Credit: Alyssa Pointer / Alyssa.Pointer@ajc.com
Credit: Alyssa Pointer / Alyssa.Pointer@ajc.com
Lower-profile officials, too, have keyed on the fallout. State Sen. John Albers, R-Roswell, grew emotional last month on the floor of the Georgia Senate when he talked about how he was forced to resign from his job at an Atlanta law firm after he said a tweet from an anti-Trump group wrongly accused him of sponsoring a measure to suppress votes.
And Insurance Commissioner John King, whose job has nothing to do with the back-and-forth over the election law, said after a campaign kickoff in Cartersville last week that the blowback was in the “back of my mind” as he runs for a full term.
“I’m clearly worried about the cancel culture and the effect it has with the Latino business community,” said King, the first Hispanic statewide official in Georgia history. “The people trying to make ends meet are being penalized because of this.”

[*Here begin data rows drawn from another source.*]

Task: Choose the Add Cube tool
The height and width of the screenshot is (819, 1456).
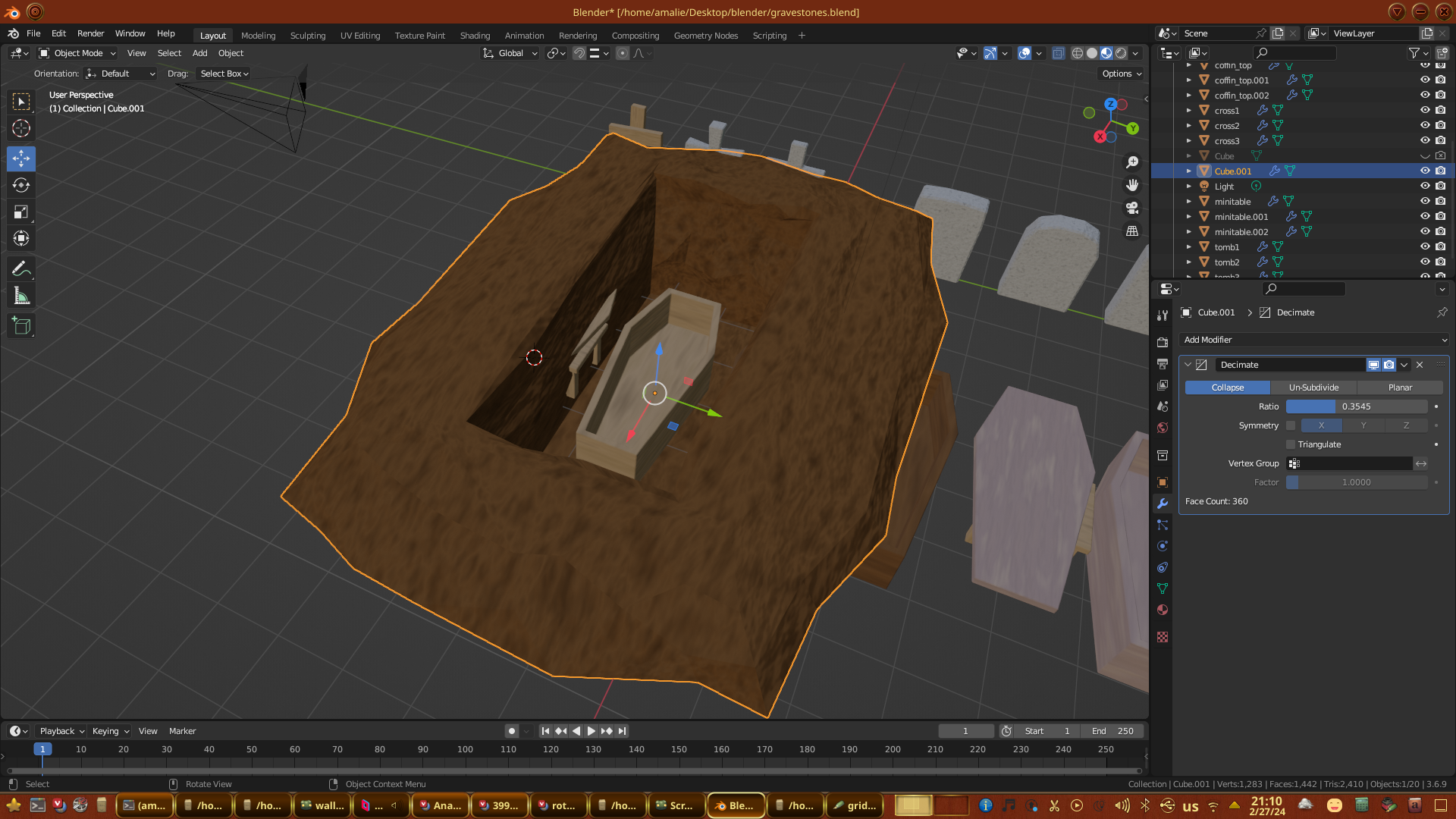Action: click(x=21, y=326)
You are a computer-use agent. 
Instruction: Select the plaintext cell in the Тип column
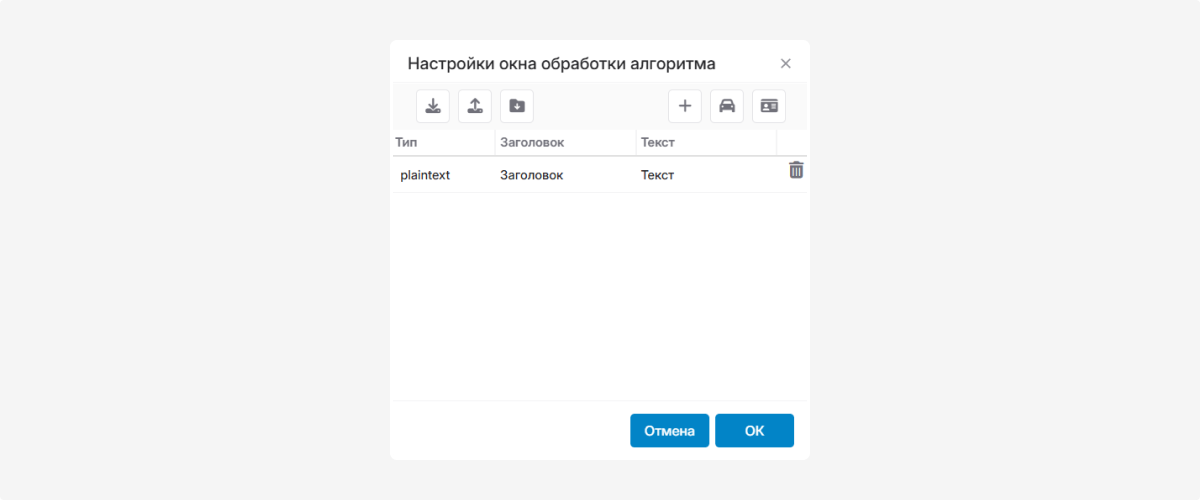[426, 175]
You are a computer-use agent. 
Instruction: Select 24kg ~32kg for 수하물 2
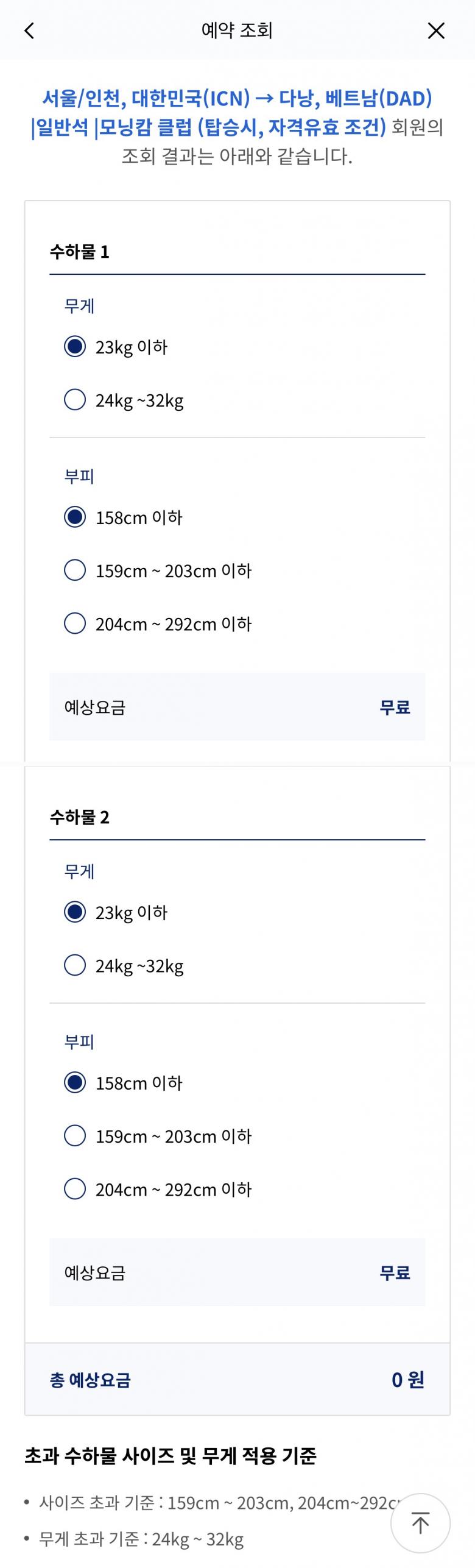coord(75,965)
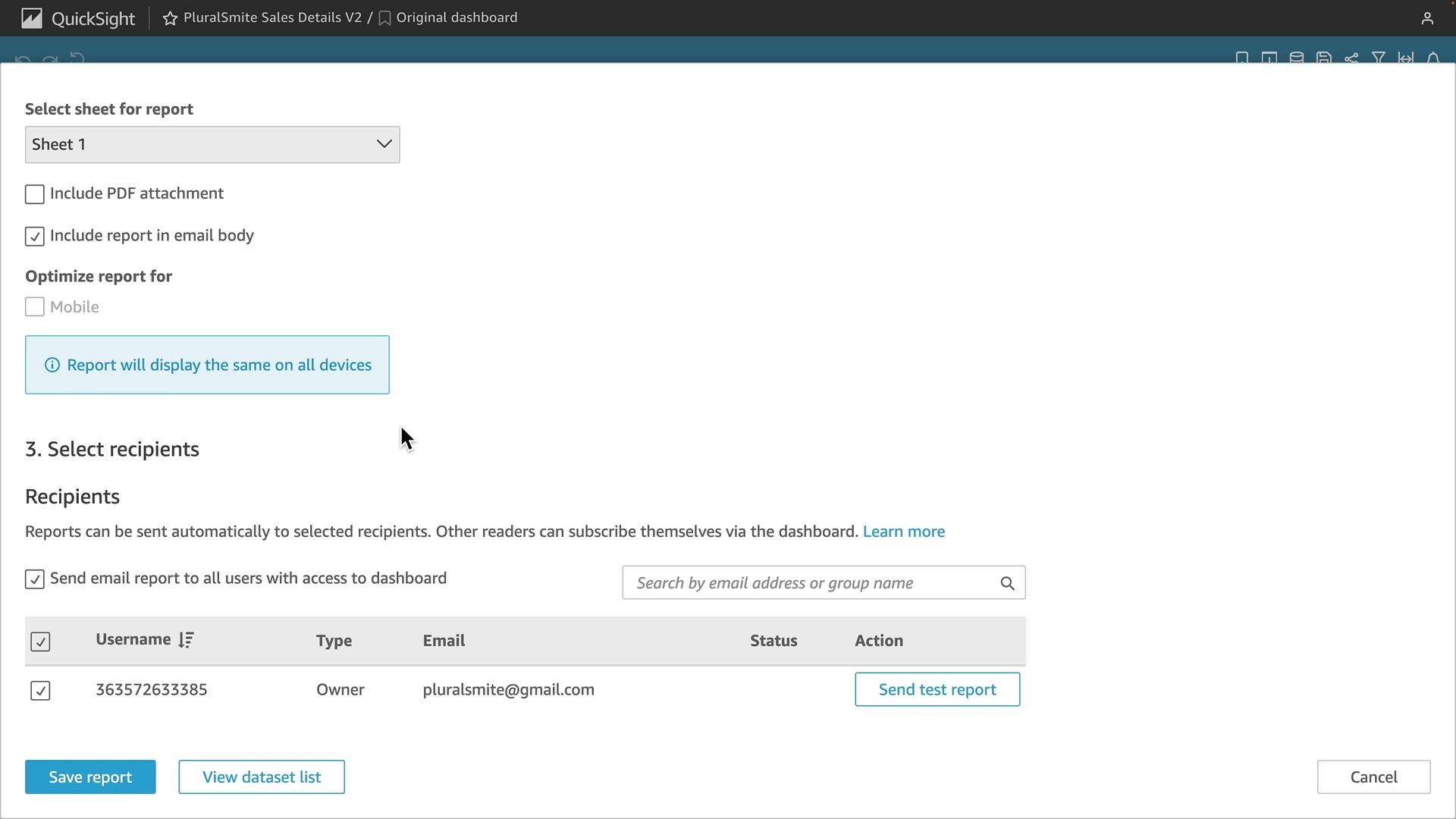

And Republicans aren’t above their own cancel culture. Trump has called for boycotts of “woke-a-cola,” and some state lawmakers refused to carry Coca-Cola products in their offices. And the Georgia House voted to strip Delta Air Lines of a lucrative tax break in the final hours of the legislative session, though the rebuke didn’t come up in the Senate.
‘Grievance sells’
Emory University political scientist Andra Gillespie said it plays into the “politics of martyrdom” that Trump expertly leveraged to fuel his 2016 election win.
“Grievance sells. Donald Trump built a brand around perceived loss of social dominance, and state Republicans want to tap into the same mojo,” said Gillespie, who singled out Kemp’s ongoing struggles with the former president.
“It’s an opportunity for Kemp to reestablish his conservative bona fides, to say to voters that he supports the principles and the rhetoric that motivate Trump-supporting Republicans and signed a bill that’s tailor-made to address their concerns.”
The former president has hardly relented on Kemp and has mocked the law as a “watered-down” grab bag that doesn’t go far enough to restrict the vote. Some GOP activists still furious with the governor have moved to “censure” him. And Trump could still back a primary challenger — possibly former Democratic lawmaker Vernon Jones, who announced Friday that he will enter the race.
But even Kemp’s GOP critics acknowledge his footing has improved as he blankets conservative airwaves and stages events intended to keep the focus on his unwavering support of the election overhaul.
Shortly after he was showered with praise at the Cobb meeting, Kemp made a beeline to a nearby seafood restaurant to highlight concerns that the loss of the All-Star game will hurt small businesses.
Harris, the grassroots Cobb activist, predicted the aftermath of the election law gave Kemp’s reelection chances with a once-skeptical base more than a shot in the arm.
“It’s like a shock to the heart,” said Harris, who supports him. “His standing with the party’s base has really improved — and this story has hit him with a zap. You can tell it’s given him a lot of energy. He’s riding a wave.”